(SOURCE PASSAGE)
Well, congratulations to Maurizio Cattelan on his big pay day. I'd say he's really putting the "con" in conceptual art, that's for sure.
The lucky auction winer was crypto bro Jusin Sun. And a week later, he ate the banana. Because you just don't let a $6.2M banana rot on the wall, do you?
“It’s much better than other bananas,” Sun, who was born in China, said after getting his first taste. “It’s really quite good.”
Sun said he felt “disbelief” in the first 10 seconds after he won the bid, before realising “this could become something big”. In the 10 seconds after that, he decided he would eat the banana.
“Eating it at a press conference can also become a part of the artwork’s history,” he said on Friday...
On Friday, Sun compared conceptual art such as Comedian to NFT (non-fungible token) art and decentralised blockchain technology. “Most of its objects and ideas exist as (intellectual property) and on the internet, as opposed to something physical,” he said.
Sun also this week disclosed a $30m investment in World Liberty Financial, a cryptocurrency project backed by the US president-elect, Donald Trump. (Source: The Guardian)Oh, why oh why oh why oh am I not surprised that the banana on the wall is but a mere one degree of separation from Donald Trump. Bet we'll be seeing a lot more of this over the next four years.
Oh and a further no surprise surprise:
Sun was last year charged by the US Securities and Exchange Commission with offering and selling unregistered securities in relation to his crypto project Tron. The case is ongoing.Could there be a pardon in Sun's future?
Anyway, this bananaa concept has been around for a few years, having first appeared in 2019 at Art Basel's Miami outpost, where several versions of it sold in the $120K-150K range, before yet another conceptual artist ripped it off the wall and ate it.
(End SOURCE PASSAGE)
(DATA BELOW)
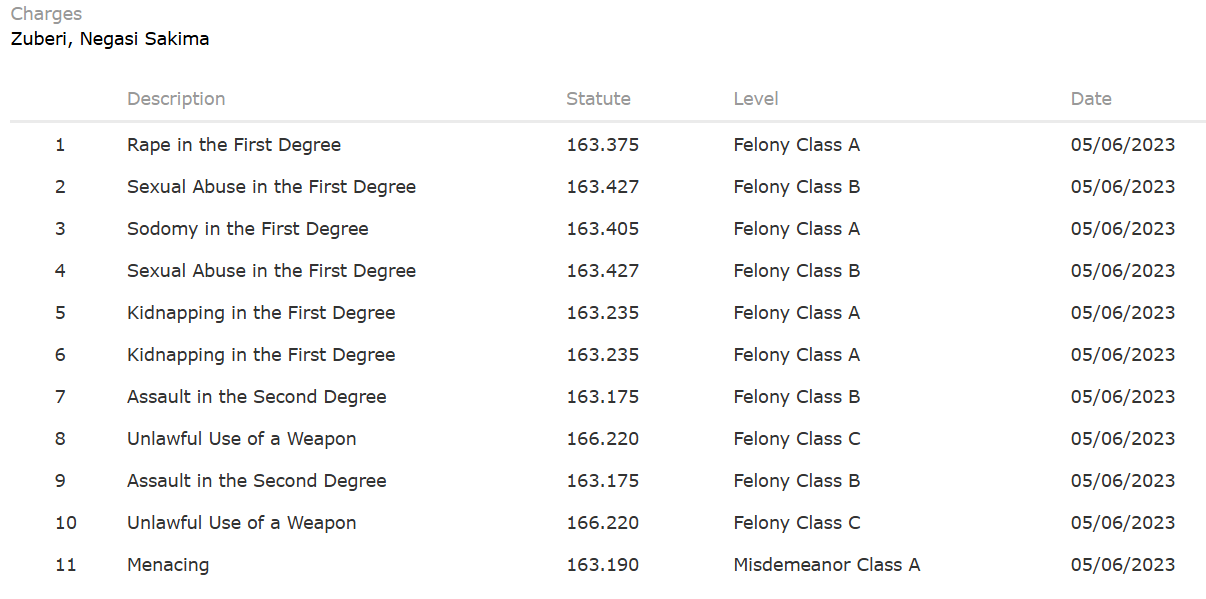Click the defendant name Zuberi, Negasi Sakima

[x=110, y=40]
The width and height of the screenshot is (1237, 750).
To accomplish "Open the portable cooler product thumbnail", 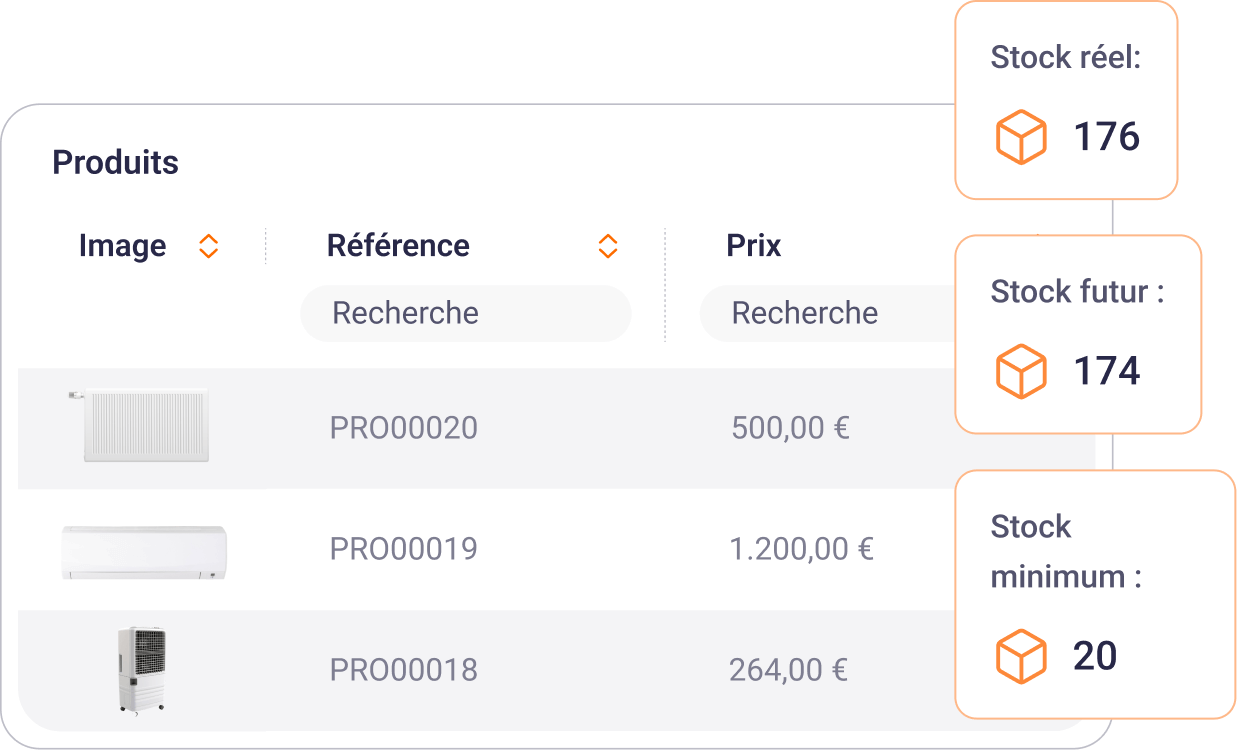I will 140,669.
(End DATA BELOW)
- EXERCISE
Rewrite the banana artwork post starting at "Well, congratulations to" and ending at "eat the banana.", swapping "disbelief" for "shock".

- WRITTEN ANSWER
Well, congratulations to Maurizio Cattelan on his big pay day. I'd say he's really putting the "con" in conceptual art, that's for sure.
The lucky auction winer was crypto bro Jusin Sun. And a week later, he ate the banana. Because you just don't let a $6.2M banana rot on the wall, do you?
“It’s much better than other bananas,” Sun, who was born in China, said after getting his first taste. “It’s really quite good.”
Sun said he felt “shock” in the first 10 seconds after he won the bid, before realising “this could become something big”. In the 10 seconds after that, he decided he would eat the banana.